EXTRACTED MATERIAL
↓↓↓

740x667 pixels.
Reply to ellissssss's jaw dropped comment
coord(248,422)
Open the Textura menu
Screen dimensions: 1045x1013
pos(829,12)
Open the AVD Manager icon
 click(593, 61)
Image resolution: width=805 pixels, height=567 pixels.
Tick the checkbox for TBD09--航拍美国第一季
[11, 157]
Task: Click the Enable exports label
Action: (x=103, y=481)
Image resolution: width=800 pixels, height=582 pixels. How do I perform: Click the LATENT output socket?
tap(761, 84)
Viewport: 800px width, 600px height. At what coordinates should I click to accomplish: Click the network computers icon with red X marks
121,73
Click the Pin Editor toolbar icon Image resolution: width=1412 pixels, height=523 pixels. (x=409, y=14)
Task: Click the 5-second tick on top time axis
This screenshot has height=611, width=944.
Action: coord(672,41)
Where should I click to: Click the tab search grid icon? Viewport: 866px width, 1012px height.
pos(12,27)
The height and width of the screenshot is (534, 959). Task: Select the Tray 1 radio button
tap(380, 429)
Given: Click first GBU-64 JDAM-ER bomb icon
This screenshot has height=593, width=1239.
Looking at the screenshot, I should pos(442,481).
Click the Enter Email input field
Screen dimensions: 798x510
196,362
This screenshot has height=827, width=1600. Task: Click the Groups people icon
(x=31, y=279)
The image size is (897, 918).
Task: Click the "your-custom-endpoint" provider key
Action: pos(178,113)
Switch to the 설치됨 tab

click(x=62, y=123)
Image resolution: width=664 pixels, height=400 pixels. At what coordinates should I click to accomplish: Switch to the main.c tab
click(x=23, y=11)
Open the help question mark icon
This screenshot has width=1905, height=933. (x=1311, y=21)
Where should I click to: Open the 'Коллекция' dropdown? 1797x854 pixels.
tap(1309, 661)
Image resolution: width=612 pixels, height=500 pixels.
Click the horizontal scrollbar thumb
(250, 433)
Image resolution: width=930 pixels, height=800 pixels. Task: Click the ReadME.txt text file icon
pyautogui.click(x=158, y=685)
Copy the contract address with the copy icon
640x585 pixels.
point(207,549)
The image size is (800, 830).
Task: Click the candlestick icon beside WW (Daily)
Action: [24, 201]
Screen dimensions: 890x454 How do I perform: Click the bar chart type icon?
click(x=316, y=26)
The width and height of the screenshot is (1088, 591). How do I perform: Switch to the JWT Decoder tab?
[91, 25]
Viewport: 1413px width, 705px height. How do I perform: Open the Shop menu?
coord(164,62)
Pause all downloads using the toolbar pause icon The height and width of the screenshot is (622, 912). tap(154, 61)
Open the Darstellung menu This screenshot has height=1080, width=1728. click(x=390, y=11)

↑↑↑

Go through the listing above and set down each line exactly as it stands.

SOLUTION TO THIS TASK
740x667 pixels.
Reply to ellissssss's jaw dropped comment
coord(248,422)
Open the Textura menu
Screen dimensions: 1045x1013
pos(829,12)
Open the AVD Manager icon
 click(593, 61)
Image resolution: width=805 pixels, height=567 pixels.
Tick the checkbox for TBD09--航拍美国第一季
[11, 157]
Task: Click the Enable exports label
Action: (x=103, y=481)
Image resolution: width=800 pixels, height=582 pixels. How do I perform: Click the LATENT output socket?
tap(761, 84)
Viewport: 800px width, 600px height. At what coordinates should I click to accomplish: Click the network computers icon with red X marks
121,73
Click the Pin Editor toolbar icon Image resolution: width=1412 pixels, height=523 pixels. (x=409, y=14)
Task: Click the 5-second tick on top time axis
This screenshot has height=611, width=944.
Action: coord(672,41)
Where should I click to: Click the tab search grid icon? Viewport: 866px width, 1012px height.
pos(12,27)
The height and width of the screenshot is (534, 959). Task: Select the Tray 1 radio button
tap(380, 429)
Given: Click first GBU-64 JDAM-ER bomb icon
This screenshot has height=593, width=1239.
Looking at the screenshot, I should pos(442,481).
Click the Enter Email input field
Screen dimensions: 798x510
196,362
This screenshot has height=827, width=1600. Task: Click the Groups people icon
(x=31, y=279)
The image size is (897, 918).
Task: Click the "your-custom-endpoint" provider key
Action: pos(178,113)
Switch to the 설치됨 tab

click(x=62, y=123)
Image resolution: width=664 pixels, height=400 pixels. At what coordinates should I click to accomplish: Switch to the main.c tab
click(x=23, y=11)
Open the help question mark icon
This screenshot has width=1905, height=933. (x=1311, y=21)
Where should I click to: Open the 'Коллекция' dropdown? 1797x854 pixels.
tap(1309, 661)
Image resolution: width=612 pixels, height=500 pixels.
Click the horizontal scrollbar thumb
(250, 433)
Image resolution: width=930 pixels, height=800 pixels. Task: Click the ReadME.txt text file icon
pyautogui.click(x=158, y=685)
Copy the contract address with the copy icon
640x585 pixels.
point(207,549)
The image size is (800, 830).
Task: Click the candlestick icon beside WW (Daily)
Action: [24, 201]
Screen dimensions: 890x454 How do I perform: Click the bar chart type icon?
click(x=316, y=26)
The width and height of the screenshot is (1088, 591). How do I perform: Switch to the JWT Decoder tab?
[91, 25]
Viewport: 1413px width, 705px height. How do I perform: Open the Shop menu?
coord(164,62)
Pause all downloads using the toolbar pause icon The height and width of the screenshot is (622, 912). tap(154, 61)
Open the Darstellung menu This screenshot has height=1080, width=1728. click(x=390, y=11)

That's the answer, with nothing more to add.